TEKS BACAAN =>
----------

MEDAN (Langkatoday) – Kekaisaran Ottoman memiliki hubungan dan peranan khusus dengan modernisasi yang terjadi di Indonesia, khususnya lewat pendidikan.
Mereka mulai memberikan perhatian pada Asia Tenggara dan membuka konsulat untuk pertama kalinya di Singapura pada tahun 1864, kemudian di Batavia pada tahun 1883.
Banyak migran, terutama dari Hadhramaut, datang ke Singapura pada abad ke-19. Banyak Hadrami datang dari Hadhramaut ke kota-kota di Asia Tenggara seperti Singapura, Batavia, dan Surabaya untuk mencari peluang, umumnya sebagai pedagang.
Kebijakan Ottoman yang paling signifikan di Indonesia pada akhir abad ke-19 adalah memberikan kesempatan bagi pelajar Jawi untuk datang ke Istanbul.
Istilah Jawi digunakan karena arsip Ottoman menggunakan ‘Cavah’ untuk menyebut pelajar yang datang ke Istanbul pada saat itu. Meskipun begitu, pelajar Jawi yang datang ke Istanbul adalah orang Hadrami.
Alwi Alatas dan Alaeddin Tekin dalam The Indonesian-Hadramis’ Cooperation With The Ottoman and The Sending of Indonesian Students to Istanbul, 1880s-1910s yang terbit dalam jurnal Tarih Incelemeleri Dergisi mengungkap pengiriman Siswa ke Istanbul.
Uthman dan Muhammad bin Abdullah al-Attas dari gelombang pertama telah menyelesaikan tingkat persiapan di Sekolah Mülkiye pada pertengahan tahun 1899 dan akan menerima ijazah mereka.
Namun, rencana mereka untuk melanjutkan ke pendidikan tinggi tidak dapat langsung disetujui, karena hanya warga negara Ottoman yang diizinkan untuk memasuki tingkat ini. Oleh karena itu, para siswa ini mencoba memperoleh kewarganegaraan Turki.
Meskipun demikian, dukungan khusus dari Sultan membuka kesempatan untuk mendapatkan pengecualian dalam mengejar pendidikan tinggi. Meskipun pada akhirnya mereka tetap tidak dapat memperoleh karier publik yang memerlukan kewarganegaraan Ottoman.
“Mereka diizinkan untuk melanjutkan pendidikan tinggi mereka jika mereka mengikuti ujian masuk pendidikan tinggi dan berhasil dalam ujian tersebut,” ungkap Alwi dkk.
Kewarganegaraan Ottoman, bagaimanapun, masih merupakan kemungkinan. Uthman dan Muhammad mungkin tidak melanjutkan studi mereka di Istanbul, karena pada tahun 1901 keduanya telah meninggalkan kota dan melanjutkan studi mereka di Eropa.
Uthman melanjutkan ke Montpellier, Prancis, sementara Muhammad belajar teknik di Belgia. Pada tahun 1907, Uthman hampir menyelesaikan studi medisnya di Prancis dan Muhammad masih menjalani studi tekniknya.

----------

BAGIAN DATA =>
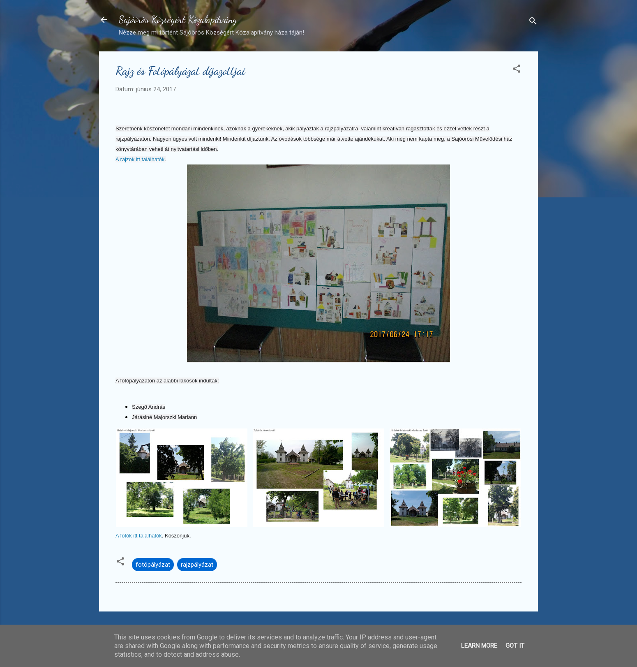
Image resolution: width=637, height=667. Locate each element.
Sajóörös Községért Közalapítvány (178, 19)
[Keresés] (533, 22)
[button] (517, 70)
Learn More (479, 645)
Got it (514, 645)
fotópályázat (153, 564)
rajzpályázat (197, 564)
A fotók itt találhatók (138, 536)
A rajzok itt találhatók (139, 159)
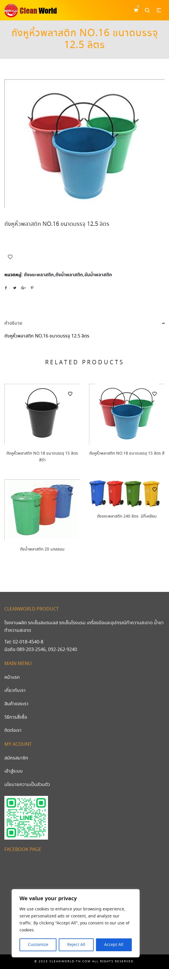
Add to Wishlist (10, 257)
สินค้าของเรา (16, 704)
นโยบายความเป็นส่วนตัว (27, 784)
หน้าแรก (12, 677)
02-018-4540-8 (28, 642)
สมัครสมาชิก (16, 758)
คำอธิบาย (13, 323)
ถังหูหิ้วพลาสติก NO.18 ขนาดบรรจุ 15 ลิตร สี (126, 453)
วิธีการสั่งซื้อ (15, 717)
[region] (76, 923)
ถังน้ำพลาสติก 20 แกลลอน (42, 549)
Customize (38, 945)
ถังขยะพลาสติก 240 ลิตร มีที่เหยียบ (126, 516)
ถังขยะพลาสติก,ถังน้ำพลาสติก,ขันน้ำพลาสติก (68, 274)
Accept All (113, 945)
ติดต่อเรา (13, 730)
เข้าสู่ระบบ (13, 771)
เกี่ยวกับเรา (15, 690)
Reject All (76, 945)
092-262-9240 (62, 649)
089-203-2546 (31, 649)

----------

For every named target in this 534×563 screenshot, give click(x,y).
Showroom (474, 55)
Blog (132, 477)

----------

DAFTAR TUGAS =>
**1.** Kutiplah secara persis bagian teks bacaan tentang pelajar Jawi di Istanbul mulai dari "Kebijakan Ottoman yang" sampai dengan "Siswa ke Istanbul.".
**2.** Tahun berapa saja yang disebut dalam teks bacaan sebagai waktu terjadinya suatu peristiwa?
Data tersebut tidak ada hubungannya dengan teks bacaan.

JAWABAN TUGAS =>
**1.**
Kebijakan Ottoman yang paling signifikan di Indonesia pada akhir abad ke-19 adalah memberikan kesempatan bagi pelajar Jawi untuk datang ke Istanbul.
Istilah Jawi digunakan karena arsip Ottoman menggunakan ‘Cavah’ untuk menyebut pelajar yang datang ke Istanbul pada saat itu. Meskipun begitu, pelajar Jawi yang datang ke Istanbul adalah orang Hadrami.
Alwi Alatas dan Alaeddin Tekin dalam The Indonesian-Hadramis’ Cooperation With The Ottoman and The Sending of Indonesian Students to Istanbul, 1880s-1910s yang terbit dalam jurnal Tarih Incelemeleri Dergisi mengungkap pengiriman Siswa ke Istanbul.

**2.** 1864, 1883, 1899, 1901, 1907